عنوان مقاله [English]
Introduction: Awareness of the extent of genetic diversity based on molecular markers is a rapid method that plays an important role in breeding programs. Cucumis melo L. is the scientific name for a melon that belongs to the Cucurbitaceae family (Kirkbride, 1993). This plant is a popular garden crop in warm and temperate climates across the globe, and Iran ranks fourth in the world in terms of output (FAOSTAT, 2019). Although several studies were conducted on the genetic structure of Iranian melons using various molecular markers including RAPD molecular markers (Feizian, 2004), ISSR (Maleki et al., 2018) and SSR microsatellite markers (Moayedi Nejad et al., 2010; Raghami et al., 2014) in recent years, due to the history of planting and the presence of huge genetic resources of melon, which makes Iran as one of the main centers of diversity of this crop in the world, research is inadequate.
Materials and Methods: Forty native melon stands used in this research were prepared from the melon germplasm of Iran Gene Bank. 4-5 leaves from each plant at the two- to three-leaf stage were collected and kept in a freezer at -80°C until DNA extraction. Their genomic DNA was extracted using the ZandBio plant kit. The markers used in this research were selected based on previous studies that were suggested by different researchers. Gradient PCR Vapo Protect thermocycler was used for polymerase chain reaction. PCR products were electrophoresed on 1.8% agarose gel in 1X TBE buffer and at 85 V for one hour. Observation and photographing of the gel was done with the help of UV-2100 geldoc device. Bands were scored as zero (not seeing a band) and one (observing a band). Evaluation of cluster analysis and genetic parameters such as observed heterozygosity, expected heterozygosity and number of effective alleles were obtained through Ntsys 2.1 and Popgene 1.32 software. To estimate the number of subpopulations (K) and distinguish pure and mixed genotypes, it was done using Structure software version 2.3 and using the Bayesian method (Pritchard et al., 2000).
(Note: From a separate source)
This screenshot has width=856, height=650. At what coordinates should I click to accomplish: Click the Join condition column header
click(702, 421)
Results and Discussion: All gene loci except CMCT44 primer were polymorphic. A total of 25 alleles with an average of 1.93 alleles per microsatellite gene locus were observed. The highest amount of polymorphic sites (84.62%) belonged to KC-357009 genotype.. The high amount of polymorphic sites confirms the effectiveness of SSR molecular markers in the genetic analysis of the investigated indigenous populations. The average content of polymorphism and expected heterozygosity information was obtained as 0.24 and 0.23, respectively. The observed high homozygosity values with an average of 0.84 indicate the low diversity within the investigated populations, which is a proof of the low level of variation between the populations and the high level of inbreeding. In the investigation of the genetic structure of the populations, the investigated populations were divided into two groups (sub-populations). The results of population structure analysis based on Bayesian method and UPGMA clustering showed that the classification of studied genotypes is independent of their geographical origin.
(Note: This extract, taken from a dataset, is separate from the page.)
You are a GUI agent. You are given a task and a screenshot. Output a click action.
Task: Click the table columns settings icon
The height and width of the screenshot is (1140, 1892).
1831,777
Conclusion: According to the values obtained from the above parameters, among the studied primers, gene locations CMCCA145, CMGA172 and CMCT134b are recommended for the analysis of melon germplasm collections in future research.
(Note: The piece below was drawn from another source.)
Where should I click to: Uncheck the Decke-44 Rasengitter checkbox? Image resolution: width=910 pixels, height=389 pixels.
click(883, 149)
The results of this study can be used in hybridization programs. Crossing between the figures that have the least similarity will lead to the best results in achieving hybrids or achieving maximum separation in the generations after F1. Although genetic distance is not the only effective factor in identifying suitable parents for hybrid production and factors such as compatibility and genetic distance based on morphological traits should also be considered.